Supplied entries =>
== == ==
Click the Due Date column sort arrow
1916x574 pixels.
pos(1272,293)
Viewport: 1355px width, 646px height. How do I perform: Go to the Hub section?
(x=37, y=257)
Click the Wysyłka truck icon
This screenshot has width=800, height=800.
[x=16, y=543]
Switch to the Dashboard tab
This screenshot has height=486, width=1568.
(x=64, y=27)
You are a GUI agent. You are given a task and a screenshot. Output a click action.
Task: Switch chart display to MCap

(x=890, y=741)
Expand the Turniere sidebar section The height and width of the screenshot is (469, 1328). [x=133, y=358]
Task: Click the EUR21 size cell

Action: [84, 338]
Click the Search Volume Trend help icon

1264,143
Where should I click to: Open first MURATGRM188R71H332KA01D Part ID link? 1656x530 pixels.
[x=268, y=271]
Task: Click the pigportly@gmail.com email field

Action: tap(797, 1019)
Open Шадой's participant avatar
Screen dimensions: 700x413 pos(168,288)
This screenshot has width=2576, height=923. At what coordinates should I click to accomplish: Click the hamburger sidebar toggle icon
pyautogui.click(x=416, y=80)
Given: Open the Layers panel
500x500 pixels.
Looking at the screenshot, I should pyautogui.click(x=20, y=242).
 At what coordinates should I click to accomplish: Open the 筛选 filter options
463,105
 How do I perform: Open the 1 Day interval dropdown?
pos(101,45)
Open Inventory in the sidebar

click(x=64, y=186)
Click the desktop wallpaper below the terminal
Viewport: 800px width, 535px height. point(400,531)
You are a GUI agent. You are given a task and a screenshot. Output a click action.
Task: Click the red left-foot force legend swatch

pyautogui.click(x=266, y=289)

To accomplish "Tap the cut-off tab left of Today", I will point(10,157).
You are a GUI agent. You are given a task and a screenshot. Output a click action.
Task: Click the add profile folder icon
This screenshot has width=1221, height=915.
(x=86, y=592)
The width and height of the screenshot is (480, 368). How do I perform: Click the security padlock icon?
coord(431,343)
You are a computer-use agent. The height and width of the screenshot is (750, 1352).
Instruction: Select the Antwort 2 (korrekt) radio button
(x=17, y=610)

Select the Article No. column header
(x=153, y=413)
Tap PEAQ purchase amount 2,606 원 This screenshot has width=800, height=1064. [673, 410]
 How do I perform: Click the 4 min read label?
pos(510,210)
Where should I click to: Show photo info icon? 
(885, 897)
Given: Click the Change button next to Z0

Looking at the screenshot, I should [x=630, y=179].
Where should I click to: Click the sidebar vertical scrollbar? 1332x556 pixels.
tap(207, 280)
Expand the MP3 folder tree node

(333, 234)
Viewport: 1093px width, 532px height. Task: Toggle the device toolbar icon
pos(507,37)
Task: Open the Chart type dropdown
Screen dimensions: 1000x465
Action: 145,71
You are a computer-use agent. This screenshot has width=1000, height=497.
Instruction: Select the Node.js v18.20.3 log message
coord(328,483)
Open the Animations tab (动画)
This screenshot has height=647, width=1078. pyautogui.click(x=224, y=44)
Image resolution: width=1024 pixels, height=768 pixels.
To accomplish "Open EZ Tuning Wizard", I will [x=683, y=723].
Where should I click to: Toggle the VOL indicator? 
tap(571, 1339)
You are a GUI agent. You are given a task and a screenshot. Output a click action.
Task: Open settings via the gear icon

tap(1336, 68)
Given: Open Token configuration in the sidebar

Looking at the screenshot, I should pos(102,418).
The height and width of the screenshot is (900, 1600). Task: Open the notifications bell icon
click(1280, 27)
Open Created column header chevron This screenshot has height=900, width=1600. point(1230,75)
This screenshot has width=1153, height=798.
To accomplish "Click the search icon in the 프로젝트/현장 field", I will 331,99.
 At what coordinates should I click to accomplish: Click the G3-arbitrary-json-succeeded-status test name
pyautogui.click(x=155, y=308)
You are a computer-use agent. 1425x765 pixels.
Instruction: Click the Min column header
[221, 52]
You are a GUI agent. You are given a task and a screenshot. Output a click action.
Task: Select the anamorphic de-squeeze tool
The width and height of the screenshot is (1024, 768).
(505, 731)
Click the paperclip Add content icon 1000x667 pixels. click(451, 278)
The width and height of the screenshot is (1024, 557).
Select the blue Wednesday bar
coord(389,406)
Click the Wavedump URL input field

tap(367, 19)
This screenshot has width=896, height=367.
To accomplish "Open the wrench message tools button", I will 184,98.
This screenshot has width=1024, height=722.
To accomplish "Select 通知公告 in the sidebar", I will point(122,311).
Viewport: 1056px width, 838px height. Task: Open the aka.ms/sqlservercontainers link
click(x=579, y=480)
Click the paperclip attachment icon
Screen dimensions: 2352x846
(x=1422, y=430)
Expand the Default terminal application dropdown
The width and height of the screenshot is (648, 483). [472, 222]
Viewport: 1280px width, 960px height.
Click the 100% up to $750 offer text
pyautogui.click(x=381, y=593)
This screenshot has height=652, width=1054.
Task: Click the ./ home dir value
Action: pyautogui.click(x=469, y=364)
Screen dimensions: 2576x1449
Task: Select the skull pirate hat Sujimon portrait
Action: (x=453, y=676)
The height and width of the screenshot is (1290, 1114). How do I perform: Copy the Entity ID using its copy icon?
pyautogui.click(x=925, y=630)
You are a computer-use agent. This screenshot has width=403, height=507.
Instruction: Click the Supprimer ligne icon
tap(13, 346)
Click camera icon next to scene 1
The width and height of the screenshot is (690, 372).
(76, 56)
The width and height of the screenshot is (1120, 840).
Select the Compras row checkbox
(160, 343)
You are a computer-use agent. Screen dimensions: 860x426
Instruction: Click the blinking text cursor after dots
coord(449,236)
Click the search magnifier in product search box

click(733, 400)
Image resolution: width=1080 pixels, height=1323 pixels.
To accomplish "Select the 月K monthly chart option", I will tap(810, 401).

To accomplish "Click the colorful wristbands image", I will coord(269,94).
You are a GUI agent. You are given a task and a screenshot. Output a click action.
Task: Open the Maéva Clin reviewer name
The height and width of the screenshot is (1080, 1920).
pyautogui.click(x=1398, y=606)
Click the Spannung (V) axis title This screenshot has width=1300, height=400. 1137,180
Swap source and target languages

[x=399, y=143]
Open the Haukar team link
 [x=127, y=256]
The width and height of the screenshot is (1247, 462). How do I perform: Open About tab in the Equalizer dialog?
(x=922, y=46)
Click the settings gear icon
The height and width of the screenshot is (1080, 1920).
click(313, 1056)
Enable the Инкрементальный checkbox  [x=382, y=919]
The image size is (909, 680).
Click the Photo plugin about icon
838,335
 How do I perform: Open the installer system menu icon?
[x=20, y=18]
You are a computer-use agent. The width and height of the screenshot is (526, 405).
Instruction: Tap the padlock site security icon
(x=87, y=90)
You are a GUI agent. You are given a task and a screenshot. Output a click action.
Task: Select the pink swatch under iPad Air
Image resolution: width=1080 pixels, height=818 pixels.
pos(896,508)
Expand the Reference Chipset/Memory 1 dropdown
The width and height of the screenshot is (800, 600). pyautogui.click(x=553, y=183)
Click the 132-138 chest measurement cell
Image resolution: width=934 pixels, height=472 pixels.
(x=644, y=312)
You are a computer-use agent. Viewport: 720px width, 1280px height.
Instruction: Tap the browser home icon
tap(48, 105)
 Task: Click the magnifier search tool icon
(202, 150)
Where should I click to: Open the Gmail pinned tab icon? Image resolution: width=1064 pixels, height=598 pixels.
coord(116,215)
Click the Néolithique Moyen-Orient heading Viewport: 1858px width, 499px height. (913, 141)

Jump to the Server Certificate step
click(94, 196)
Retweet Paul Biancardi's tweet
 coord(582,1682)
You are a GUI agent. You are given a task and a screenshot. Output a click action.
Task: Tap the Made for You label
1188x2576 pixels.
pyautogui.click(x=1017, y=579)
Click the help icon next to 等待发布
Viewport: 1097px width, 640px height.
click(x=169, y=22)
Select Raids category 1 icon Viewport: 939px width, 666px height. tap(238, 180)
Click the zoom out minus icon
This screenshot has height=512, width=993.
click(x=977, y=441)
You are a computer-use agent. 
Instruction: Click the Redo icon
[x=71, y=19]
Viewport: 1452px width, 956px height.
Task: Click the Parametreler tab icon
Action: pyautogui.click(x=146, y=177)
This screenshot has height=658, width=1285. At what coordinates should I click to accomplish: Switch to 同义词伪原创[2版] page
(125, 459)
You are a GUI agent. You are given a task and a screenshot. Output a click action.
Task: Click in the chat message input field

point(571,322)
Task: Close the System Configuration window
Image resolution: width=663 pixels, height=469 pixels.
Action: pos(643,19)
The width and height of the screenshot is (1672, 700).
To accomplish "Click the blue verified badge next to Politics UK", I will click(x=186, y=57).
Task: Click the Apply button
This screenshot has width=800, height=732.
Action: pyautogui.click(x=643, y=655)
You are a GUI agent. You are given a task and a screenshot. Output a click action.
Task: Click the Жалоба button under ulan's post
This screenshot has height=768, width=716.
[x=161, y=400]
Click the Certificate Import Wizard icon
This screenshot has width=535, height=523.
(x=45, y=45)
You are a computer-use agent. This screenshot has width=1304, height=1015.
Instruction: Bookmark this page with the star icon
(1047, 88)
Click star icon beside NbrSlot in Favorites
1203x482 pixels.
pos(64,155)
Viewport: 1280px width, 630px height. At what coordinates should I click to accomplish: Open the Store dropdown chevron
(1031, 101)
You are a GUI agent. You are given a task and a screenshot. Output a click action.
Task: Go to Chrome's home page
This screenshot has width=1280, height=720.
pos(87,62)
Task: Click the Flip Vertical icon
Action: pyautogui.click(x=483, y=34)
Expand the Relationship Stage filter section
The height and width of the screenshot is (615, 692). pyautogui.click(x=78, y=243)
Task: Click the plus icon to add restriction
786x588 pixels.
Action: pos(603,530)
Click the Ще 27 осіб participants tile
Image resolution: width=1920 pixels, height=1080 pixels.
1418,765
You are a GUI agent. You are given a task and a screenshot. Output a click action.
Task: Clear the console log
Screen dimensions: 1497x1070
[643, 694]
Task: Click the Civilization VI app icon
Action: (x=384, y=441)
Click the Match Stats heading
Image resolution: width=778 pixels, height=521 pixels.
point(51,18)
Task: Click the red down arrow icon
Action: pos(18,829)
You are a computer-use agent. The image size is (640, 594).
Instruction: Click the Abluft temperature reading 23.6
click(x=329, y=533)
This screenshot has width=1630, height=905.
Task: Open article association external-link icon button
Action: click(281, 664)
== == ==
Required action => Counting only lines that contain the string "under", say how many appear in the listing above, with the number as the entire reply.

Written answer => 2